**課題:**
出典によれば、後白河上皇やその側近が崇徳上皇の怨霊の鎮魂に努め始めたのはなぜか。1〜3文で説明してください。

**出典:**
-=-=-

これで、明治維新直前に京都に白峯神宮が創設された意味も分かりますね。崇徳上皇を丁重に祀ることで、その呪いから生じた武家の世(徳川幕府による江戸時代)を終わらせて天皇の世(明治時代)にするんだ!という政治的プロパガンダですね。
この本には、怨霊誕生のメカニズムも史料に基づいて詳細に示されており、興味深かったです。保元の乱の勝者である後白河上皇やその側近は、崇徳上皇を単なる罪人として初めは無視していたものの、やがて周辺で不幸が相次ぎ、また都で内裏も焼き尽くす大火が起きたり、平家の不穏な動きがあったりなどを経験するうちにだんだん怖くなり、慌てて流刑地にある崇徳天皇の墓を天皇陵として立派に整え、現地や都に崇徳上皇の菩提を弔う寺社を建てたり行事を執り行ったりして、怨霊の鎮魂に努め始めたのだそうです。まさに、怨霊は人の心の闇(後ろめたさ)が生み出す、というやつですね。もちろん、こういう現実の動きも保元物語の怨霊イメージに反映されているわけですが。
また、鎌倉時代初期に起こった承久の乱――後鳥羽上皇ら朝廷側が鎌倉武家政権に反旗を翻した兵乱――も保元物語に影響を与えたと同書は解説しています。後鳥羽上皇は敗れて隠岐の島に流されますが、気性の激しい後鳥羽上皇は最後まで政権復帰に執着していたと言われ、当時多くの怨霊譚が人々の噂に上ったそうです。この後鳥羽上皇怨霊のイメージが保元物語で描かれる崇徳上皇怨霊のモデルになったというのです。後鳥羽上皇の怨霊って、今はあまり聞きませんよね。一方、崇徳天皇の怨霊は物語化したために有名になって後世まで語り継がれたということでしょうか。
↓ 京都の「崇徳天皇御廟」。観光客で賑わう祇園の裏道にひっそりとある。
後白河上皇が整備した慰霊施設のひとつである「崇徳院御影堂」がかつてここにあった。
元々は、崇徳天皇の寵愛を受けた女官が故院を偲んで個人的に建てた草庵だったのを
後白河上皇が整備して勅願寺(皇室の寺)にした、という記録が残っている。
そしてこの本を読んでいて何より驚いたのは、崇徳上皇の怨霊譚に志度寺が登場するという点。つい先日訪れた香川県さぬき市の志度寺です。保元物語では、崇徳上皇が怨霊化するきっかけとして五部大乗経の書写というエピソードが出てきます。流刑の地で崇徳上皇は信仰心から五部大乗経という大分量の経典を書写して都へ送り、どこか京都近辺の寺にでも納めて自分の後生を祈って欲しいと伝えるのですが、無情にも突き返されてしまいます。激怒した崇徳上皇は、自らの舌先を噛み切り、その血で写経の奥書(巻末スペース)に「日本国の大悪魔とならん」云々の呪いの誓文をしたため、その後は髪も整えず爪も切らずに天狗(鬼)のような姿となり生霊と化した、とされています。

-=-=-

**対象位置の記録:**
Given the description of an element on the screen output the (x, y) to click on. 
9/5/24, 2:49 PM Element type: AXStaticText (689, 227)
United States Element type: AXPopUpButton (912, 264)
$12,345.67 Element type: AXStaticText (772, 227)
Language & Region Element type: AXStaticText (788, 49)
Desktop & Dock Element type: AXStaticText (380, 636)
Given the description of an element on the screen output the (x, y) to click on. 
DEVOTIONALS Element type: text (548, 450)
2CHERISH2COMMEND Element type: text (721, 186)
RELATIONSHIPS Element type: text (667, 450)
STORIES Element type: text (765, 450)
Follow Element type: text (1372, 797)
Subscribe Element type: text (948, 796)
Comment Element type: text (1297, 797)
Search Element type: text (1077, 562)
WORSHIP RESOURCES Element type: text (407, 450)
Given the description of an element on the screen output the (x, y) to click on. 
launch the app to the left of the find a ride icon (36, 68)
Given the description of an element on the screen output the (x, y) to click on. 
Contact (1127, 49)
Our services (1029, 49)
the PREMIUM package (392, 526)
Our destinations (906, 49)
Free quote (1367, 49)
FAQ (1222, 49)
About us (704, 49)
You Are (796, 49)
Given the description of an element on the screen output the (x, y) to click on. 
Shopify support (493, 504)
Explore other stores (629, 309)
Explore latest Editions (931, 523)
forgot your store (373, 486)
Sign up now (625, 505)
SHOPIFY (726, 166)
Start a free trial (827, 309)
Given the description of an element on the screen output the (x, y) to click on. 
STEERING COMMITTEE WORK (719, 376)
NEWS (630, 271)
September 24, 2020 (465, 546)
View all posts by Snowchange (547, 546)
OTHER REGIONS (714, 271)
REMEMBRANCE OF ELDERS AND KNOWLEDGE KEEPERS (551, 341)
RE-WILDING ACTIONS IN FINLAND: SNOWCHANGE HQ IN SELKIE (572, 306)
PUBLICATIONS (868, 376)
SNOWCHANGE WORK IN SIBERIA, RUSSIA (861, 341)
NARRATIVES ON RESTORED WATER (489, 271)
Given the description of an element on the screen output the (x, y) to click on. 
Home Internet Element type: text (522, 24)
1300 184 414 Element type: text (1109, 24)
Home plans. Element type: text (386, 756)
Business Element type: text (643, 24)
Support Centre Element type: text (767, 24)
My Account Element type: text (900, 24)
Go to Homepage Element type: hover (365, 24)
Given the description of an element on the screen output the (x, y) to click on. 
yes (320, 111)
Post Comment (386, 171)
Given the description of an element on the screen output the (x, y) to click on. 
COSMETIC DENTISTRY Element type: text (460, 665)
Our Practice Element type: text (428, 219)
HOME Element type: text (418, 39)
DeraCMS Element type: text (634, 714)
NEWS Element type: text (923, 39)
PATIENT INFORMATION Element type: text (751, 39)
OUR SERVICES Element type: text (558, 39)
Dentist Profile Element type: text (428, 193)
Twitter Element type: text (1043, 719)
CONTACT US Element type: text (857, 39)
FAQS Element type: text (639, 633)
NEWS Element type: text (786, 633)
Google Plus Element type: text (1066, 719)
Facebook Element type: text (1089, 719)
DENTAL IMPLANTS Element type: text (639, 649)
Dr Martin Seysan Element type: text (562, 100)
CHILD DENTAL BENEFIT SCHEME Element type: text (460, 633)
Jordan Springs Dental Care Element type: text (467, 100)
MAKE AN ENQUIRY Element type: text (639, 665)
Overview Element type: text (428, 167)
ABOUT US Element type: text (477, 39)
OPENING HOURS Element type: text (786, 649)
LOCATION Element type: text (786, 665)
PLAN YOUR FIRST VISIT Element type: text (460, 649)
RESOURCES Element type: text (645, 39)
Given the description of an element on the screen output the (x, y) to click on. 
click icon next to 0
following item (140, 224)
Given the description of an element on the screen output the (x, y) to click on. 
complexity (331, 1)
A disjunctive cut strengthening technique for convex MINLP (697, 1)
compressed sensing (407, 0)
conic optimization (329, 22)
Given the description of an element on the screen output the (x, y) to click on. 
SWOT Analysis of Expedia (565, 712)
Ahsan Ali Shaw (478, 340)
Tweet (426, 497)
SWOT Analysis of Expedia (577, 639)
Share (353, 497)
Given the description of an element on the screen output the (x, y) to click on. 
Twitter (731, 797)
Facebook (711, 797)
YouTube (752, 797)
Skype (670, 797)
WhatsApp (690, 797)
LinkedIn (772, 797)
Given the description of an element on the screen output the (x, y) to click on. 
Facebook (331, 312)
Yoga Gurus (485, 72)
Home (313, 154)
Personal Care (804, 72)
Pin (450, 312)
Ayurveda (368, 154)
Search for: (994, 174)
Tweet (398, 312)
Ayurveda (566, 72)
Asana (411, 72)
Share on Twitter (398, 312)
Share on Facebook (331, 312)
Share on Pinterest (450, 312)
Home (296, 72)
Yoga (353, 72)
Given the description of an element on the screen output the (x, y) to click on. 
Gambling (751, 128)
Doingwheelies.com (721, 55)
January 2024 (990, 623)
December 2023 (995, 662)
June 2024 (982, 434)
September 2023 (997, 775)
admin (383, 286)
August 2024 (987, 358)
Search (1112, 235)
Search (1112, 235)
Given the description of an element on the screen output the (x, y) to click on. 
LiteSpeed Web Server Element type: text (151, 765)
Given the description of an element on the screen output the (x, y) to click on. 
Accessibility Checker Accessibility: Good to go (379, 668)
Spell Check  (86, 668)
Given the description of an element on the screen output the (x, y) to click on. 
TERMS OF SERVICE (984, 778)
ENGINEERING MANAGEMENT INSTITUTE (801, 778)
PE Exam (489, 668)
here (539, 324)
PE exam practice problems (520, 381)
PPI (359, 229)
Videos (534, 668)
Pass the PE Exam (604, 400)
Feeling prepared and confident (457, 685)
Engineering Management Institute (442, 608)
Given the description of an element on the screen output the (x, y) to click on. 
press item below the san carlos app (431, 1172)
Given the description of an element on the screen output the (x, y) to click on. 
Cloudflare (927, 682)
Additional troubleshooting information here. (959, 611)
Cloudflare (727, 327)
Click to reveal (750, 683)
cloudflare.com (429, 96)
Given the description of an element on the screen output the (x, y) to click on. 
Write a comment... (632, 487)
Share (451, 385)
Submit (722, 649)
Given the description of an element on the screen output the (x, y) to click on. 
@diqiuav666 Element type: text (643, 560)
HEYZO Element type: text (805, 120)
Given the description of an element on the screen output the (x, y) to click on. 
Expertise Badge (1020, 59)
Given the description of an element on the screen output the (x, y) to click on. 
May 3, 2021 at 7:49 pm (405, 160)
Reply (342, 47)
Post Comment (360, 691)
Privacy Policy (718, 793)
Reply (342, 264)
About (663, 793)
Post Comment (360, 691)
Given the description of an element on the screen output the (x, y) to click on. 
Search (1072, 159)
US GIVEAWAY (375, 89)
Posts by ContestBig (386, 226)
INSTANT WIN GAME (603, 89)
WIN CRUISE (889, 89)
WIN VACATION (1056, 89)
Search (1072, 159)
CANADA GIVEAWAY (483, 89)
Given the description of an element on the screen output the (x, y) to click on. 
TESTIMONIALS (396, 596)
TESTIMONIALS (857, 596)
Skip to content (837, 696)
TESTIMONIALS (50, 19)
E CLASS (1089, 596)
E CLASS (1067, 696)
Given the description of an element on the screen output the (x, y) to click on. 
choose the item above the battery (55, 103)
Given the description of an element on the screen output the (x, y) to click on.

-=-=-

**解答:**
初めは崇徳上皇を単なる罪人として無視していたが、やがて周辺で不幸が相次いだ。さらに都で内裏も焼き尽くす大火が起き、平家の不穏な動きもあった。こうした出来事を経験するうちにだんだん怖くなったからである。